NF1 mutation increases synergy between RAS pathway and triglyceride synthesis inhibitors. A) Schematic description of selected metabolic inhibitors and their respective enzymatic targets: 2-Deoxy-d-glucose (2DG), bis-2-(5-phenylacetamido-1,3,4-thiadiazol-2-yl)ethyl sulfide (BPTES), Etomoxir (EX), PF-04620110 (DGAT1i), PF-06424439 (DGAT2i). B) NF1 deficiency increases sensitivity to targeted and metabolic inhibitors. A crossbar plot describing the antiproliferative impact of 4OHT, COB, EVE, 2DG, BPTES, EX, DGAT2i, and DGAT1/2i on NF1-EV and NF1-45 (n = 2, 8 technical replicates per biological replicate). The bar represents the geometric mean, and the error bar boundaries represent the 95 % confidence interval boundaries. C) Bliss synergy plots describing the synergy between 2DG and 4OHT, COB, and EVE. Bliss synergy was calculated and visualized using the SynergyFinder R package (n = 2, 8 technical replicates per biological replicate). D) Bliss synergy plots describing the synergy between BPTES and 4OHT, COB, and EVE. Bliss synergy was calculated and visualized using the SynergyFinder R package (n = 2, 8 technical replicates per biological replicate). E) Bliss synergy plots describing the synergy between Etomoxir and 4OHT, COB, and EVE. Bliss synergy was calculated and visualized using the SynergyFinder R package (n = 2, 8 technical replicates per biological replicate). F) Bliss synergy plots describing the synergy between DGAT2i and 4OHT, COB, and EVE. Bliss synergy was calculated and visualized using the SynergyFinder R package (n = 2, 8 technical replicates per biological replicate). G) Bliss synergy plots describing the synergy between DGAT1i and DGAT2i combination treatment and 4OHT, COB, and EVE. Bliss synergy was calculated and visualized using the SynergyFinder R package (n = 2, 8 technical replicates per biological replicate). H) IncuCyte proliferation graphs of EV and MUT45 cells grown in 10 nM E2 and Vehicle, 10 μM DGAT2, 100 nM COB, or 10 μM DGAT2 + 100 nM COB. The geometric mean is visualized by the connecting line and the 95 % confidence interval by the shading (n = 2, 8 technical replicates per biological replicate).

4. Discussion

Historically, the tumor suppressor NF1 was studied in the context of NF-associated benign and malignant neuronal tumors, but recent genomic and epidemiological analyses have identified NF1 as a driver of inherited breast cancer, sporadic breast cancer, and endocrine resistance [[2], [3], [4], [5], [6], [7], [8], [9]]. Despite these recent analyses connecting NF1 and breast cancer, there is a fundamental need for a greater understanding of neurofibromin's role in breast cancer development, biology, and therapeutic response. One essential and previously unexplored area of study is the relationship between NF1 deficiency and breast cancer cell metabolism. Activated oncogenes and inactivated tumor suppressors are known to contribute to tumorigenesis by reprogramming cellular energetics and metabolism towards macromolecular synthesis – a phenomenon termed “metabolic reprogramming” [20]. Despite neurofibromin's known role as a breast cancer tumor suppressor, no study had evaluated NF1-driven metabolic reprogramming in ER+ breast cancer – a gap this study aimed to fill.

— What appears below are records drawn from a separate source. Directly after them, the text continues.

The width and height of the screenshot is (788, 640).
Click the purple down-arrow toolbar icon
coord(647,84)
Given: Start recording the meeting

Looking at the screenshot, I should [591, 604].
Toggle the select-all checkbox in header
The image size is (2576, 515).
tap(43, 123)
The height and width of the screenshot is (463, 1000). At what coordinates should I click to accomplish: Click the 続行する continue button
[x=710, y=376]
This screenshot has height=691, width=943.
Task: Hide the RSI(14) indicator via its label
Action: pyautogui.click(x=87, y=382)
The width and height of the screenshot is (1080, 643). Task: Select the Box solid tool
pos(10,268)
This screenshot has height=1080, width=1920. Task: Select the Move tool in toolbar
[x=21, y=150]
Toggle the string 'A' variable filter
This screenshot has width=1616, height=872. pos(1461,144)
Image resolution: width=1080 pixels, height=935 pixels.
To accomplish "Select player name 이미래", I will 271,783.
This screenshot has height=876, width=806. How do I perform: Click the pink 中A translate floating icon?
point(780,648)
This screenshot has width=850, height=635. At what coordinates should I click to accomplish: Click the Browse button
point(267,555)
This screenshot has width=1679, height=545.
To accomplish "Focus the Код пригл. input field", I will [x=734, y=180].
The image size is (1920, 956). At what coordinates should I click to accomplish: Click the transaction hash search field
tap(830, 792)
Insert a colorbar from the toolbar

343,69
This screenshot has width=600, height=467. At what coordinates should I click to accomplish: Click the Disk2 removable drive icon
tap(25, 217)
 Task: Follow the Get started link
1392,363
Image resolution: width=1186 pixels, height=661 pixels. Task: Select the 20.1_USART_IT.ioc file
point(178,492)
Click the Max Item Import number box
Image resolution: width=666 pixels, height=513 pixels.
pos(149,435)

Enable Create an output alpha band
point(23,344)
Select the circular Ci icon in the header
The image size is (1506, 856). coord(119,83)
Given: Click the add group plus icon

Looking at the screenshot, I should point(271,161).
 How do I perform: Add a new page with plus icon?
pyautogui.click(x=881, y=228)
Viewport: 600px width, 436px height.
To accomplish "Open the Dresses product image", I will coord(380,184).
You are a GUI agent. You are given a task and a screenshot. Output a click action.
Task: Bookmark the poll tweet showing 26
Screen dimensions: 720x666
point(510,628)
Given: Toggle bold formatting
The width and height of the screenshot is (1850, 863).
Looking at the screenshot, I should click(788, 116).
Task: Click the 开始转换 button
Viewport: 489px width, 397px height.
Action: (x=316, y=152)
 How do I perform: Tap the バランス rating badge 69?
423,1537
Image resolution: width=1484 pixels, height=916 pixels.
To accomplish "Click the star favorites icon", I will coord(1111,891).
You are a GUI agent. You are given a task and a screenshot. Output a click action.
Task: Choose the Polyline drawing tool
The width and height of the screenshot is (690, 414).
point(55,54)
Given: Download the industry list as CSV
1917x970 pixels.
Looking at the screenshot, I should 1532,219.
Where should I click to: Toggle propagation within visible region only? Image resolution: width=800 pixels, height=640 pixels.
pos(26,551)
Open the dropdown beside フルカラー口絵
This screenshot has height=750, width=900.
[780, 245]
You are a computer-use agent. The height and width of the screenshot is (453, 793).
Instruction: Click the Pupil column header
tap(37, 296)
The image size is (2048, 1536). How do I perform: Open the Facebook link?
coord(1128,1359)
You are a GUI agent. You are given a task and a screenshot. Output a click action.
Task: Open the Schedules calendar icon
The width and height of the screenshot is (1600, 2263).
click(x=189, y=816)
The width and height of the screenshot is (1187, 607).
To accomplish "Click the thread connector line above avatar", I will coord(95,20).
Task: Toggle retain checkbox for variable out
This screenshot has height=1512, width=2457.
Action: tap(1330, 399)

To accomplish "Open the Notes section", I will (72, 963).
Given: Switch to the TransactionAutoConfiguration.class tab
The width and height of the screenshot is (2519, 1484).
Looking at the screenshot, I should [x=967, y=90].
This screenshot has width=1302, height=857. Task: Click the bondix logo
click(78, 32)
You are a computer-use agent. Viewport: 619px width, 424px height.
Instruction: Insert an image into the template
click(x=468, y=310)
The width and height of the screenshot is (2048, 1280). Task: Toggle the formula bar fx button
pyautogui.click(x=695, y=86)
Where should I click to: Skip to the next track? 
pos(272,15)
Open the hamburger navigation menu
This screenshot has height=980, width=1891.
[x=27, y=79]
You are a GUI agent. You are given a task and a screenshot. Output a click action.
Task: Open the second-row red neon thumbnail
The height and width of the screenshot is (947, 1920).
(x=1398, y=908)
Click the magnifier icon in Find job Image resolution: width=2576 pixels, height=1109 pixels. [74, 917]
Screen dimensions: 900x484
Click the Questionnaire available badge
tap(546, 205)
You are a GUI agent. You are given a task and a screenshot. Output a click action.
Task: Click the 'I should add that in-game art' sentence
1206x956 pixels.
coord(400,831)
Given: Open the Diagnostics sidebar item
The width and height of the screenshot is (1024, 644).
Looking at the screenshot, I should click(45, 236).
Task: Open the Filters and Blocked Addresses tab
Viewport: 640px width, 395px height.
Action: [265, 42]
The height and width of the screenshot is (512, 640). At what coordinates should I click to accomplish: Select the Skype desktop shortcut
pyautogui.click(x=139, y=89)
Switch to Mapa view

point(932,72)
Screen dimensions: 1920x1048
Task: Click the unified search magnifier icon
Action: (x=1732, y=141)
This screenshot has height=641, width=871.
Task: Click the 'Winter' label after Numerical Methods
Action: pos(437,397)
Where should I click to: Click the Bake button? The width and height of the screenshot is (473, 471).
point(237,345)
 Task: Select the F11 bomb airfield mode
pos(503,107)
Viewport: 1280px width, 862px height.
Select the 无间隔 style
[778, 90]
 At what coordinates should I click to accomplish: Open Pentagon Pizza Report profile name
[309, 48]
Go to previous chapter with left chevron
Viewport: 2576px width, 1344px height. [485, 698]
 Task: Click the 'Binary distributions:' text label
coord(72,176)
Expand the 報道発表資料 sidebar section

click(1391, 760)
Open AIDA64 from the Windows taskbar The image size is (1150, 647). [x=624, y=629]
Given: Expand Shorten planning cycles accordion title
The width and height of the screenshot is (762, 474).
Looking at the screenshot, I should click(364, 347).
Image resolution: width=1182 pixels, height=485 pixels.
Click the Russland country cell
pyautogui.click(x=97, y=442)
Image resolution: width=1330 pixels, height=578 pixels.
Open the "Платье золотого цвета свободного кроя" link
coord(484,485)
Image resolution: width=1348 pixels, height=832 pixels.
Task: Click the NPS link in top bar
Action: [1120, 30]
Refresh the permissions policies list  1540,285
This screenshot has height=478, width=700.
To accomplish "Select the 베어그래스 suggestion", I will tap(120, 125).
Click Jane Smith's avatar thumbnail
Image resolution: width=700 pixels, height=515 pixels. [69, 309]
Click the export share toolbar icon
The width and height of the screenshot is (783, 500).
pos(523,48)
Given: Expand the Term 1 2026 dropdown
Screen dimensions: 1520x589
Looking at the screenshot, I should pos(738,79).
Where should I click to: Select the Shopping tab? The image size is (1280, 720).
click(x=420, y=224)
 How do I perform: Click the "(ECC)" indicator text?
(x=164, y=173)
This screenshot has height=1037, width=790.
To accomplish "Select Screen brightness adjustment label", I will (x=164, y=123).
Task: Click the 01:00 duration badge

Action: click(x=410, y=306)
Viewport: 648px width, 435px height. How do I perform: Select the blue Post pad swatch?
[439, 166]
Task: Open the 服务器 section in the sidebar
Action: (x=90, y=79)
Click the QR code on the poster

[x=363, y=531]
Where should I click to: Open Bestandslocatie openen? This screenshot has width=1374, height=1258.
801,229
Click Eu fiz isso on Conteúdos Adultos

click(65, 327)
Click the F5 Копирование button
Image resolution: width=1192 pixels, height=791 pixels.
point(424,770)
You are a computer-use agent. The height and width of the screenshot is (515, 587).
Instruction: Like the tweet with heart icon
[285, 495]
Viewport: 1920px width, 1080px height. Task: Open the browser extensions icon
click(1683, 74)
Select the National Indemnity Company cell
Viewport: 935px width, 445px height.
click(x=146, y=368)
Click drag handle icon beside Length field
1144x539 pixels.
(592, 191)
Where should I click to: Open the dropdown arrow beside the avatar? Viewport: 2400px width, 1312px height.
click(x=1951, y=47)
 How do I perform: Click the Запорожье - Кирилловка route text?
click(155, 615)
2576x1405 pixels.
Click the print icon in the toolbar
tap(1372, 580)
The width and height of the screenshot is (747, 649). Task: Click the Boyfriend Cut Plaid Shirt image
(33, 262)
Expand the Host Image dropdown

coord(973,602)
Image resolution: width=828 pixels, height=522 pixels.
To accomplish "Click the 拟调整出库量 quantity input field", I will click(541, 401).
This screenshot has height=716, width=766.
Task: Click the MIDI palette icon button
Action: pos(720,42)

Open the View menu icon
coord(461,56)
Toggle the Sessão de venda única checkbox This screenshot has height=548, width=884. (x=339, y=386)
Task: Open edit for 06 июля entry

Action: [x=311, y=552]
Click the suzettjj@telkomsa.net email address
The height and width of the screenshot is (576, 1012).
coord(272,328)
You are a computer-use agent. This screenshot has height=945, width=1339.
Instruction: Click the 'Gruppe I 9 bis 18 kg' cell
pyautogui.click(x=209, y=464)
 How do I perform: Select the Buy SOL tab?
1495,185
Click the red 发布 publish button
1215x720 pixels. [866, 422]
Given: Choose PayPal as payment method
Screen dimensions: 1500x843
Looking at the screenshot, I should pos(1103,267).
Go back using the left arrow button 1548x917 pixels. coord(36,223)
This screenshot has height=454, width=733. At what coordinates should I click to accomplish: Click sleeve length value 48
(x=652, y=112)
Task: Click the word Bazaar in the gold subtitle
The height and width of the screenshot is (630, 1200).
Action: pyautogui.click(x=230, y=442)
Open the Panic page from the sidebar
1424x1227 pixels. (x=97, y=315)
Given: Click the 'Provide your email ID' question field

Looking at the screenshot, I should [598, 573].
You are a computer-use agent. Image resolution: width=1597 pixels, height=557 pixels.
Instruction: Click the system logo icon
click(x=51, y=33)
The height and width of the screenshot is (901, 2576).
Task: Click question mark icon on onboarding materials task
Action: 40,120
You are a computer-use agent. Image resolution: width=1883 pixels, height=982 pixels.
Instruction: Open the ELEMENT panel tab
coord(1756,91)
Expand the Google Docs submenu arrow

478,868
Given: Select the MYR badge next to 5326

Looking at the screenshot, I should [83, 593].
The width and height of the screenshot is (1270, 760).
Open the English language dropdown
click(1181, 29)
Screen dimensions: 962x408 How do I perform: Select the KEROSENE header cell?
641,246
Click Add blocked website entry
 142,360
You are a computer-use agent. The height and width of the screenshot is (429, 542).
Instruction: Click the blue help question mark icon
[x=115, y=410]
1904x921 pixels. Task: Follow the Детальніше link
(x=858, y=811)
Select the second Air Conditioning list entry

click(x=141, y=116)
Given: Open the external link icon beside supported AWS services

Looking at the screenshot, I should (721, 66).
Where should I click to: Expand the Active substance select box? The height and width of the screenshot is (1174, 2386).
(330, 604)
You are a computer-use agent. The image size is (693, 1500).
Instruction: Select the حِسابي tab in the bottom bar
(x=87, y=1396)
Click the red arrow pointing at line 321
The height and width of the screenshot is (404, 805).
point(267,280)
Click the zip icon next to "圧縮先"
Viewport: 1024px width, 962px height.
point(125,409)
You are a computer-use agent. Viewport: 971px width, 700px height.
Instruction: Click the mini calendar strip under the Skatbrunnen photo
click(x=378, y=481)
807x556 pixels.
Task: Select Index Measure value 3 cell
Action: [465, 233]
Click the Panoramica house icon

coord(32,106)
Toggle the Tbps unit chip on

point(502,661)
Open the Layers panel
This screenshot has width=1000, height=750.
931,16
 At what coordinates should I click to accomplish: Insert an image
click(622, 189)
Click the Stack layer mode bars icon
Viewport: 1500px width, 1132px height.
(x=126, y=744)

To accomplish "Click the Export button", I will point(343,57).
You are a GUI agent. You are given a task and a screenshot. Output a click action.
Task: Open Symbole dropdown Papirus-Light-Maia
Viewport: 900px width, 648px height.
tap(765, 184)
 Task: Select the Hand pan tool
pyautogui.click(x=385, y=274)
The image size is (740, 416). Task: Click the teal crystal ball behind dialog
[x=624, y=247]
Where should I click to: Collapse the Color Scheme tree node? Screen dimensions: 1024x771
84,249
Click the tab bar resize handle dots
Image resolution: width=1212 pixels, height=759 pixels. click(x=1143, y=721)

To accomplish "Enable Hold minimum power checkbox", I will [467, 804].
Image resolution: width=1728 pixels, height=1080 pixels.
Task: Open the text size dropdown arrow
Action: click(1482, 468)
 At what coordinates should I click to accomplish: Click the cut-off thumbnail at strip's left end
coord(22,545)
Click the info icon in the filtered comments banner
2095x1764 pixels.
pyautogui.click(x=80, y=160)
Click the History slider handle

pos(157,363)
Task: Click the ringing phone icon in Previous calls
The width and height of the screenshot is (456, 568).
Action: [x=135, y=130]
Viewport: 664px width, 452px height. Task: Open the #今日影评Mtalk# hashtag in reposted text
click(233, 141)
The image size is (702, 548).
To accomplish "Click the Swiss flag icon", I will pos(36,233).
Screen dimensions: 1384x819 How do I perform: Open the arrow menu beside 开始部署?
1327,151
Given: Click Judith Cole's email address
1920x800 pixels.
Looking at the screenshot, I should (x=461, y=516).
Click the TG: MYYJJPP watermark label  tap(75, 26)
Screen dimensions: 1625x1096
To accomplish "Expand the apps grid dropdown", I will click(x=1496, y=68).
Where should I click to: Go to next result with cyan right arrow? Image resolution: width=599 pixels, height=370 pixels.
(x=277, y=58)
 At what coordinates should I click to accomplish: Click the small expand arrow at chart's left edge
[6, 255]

We employed a novel NF1-deficient ER + breast cancer MCF7 model and previously published Nf1-deficient rat models to evaluate NF1-driven metabolic reprogramming in ER+ breast cancer.

We demonstrated that NF1 deficiency results in decreased NF1 mRNA and decreased neurofibromin 250 kDa isoform expression. This change in neurofibromin expression is accompanied by a decrease in estrogen pathway signaling and an increase in RAS and PI3K/AKT pathway signaling, which is expected given neurofibromin's RAS-GAP function. We also demonstrate that NF1 deficiency increases 2D and 3D cell proliferation while reducing basal and maximal oxidative ATP production twofold.

Using RNAseq, we found that NF1 deficiency globally altered transcription. When we investigated the impact of NF1 deficiency on metabolism-specific transcription, we noted a change in OXPHOS-related transcription and FA and lipid-related transcription. When we performed glucose and glutamine stable isotope labeling, we saw a decrease in glucose TCA incorporation and an increase in glutamine TCA incorporation, suggesting a shift in TCA intermediate carbon sourcing. Perhaps the most striking metabolic finding was a ∼1.5–2.5-fold increase in lipid species across classes. Of the enriched species, TGs were most dramatically and consistently increased.

Lastly, we demonstrated that NF1-driven metabolic changes introduce therapeutic vulnerabilities and drug synergies. We illustrated increased sensitivity to single-agent inhibitors against ER, RAS, and PI3K/AKT pathway members and increased sensitivity to glycolysis, glutamine, fatty acid, and lipid metabolism inhibitors that parallel NF1-driven pathway and metabolic changes. When we combined targeted and metabolic inhibitors, we saw broad NF1-driven synergy between glutamine, fatty acid mitochondrial transport, and triglyceride synthesis inhibitors and ER, RAS, and PI3K/AKT pathway inhibitors. When we evaluated our drug combinations for both antiproliferative and synergistic effects, we determined that RAS and triglyceride synthesis inhibition was the most effective strategy to inhibit proliferation in NF1-deficient breast cancer cells. This study is the first to combine RAS and triglyceride synthesis inhibitors in an RAS-active tumor model, let alone an NF1-deficient, ER+, RAS-active context.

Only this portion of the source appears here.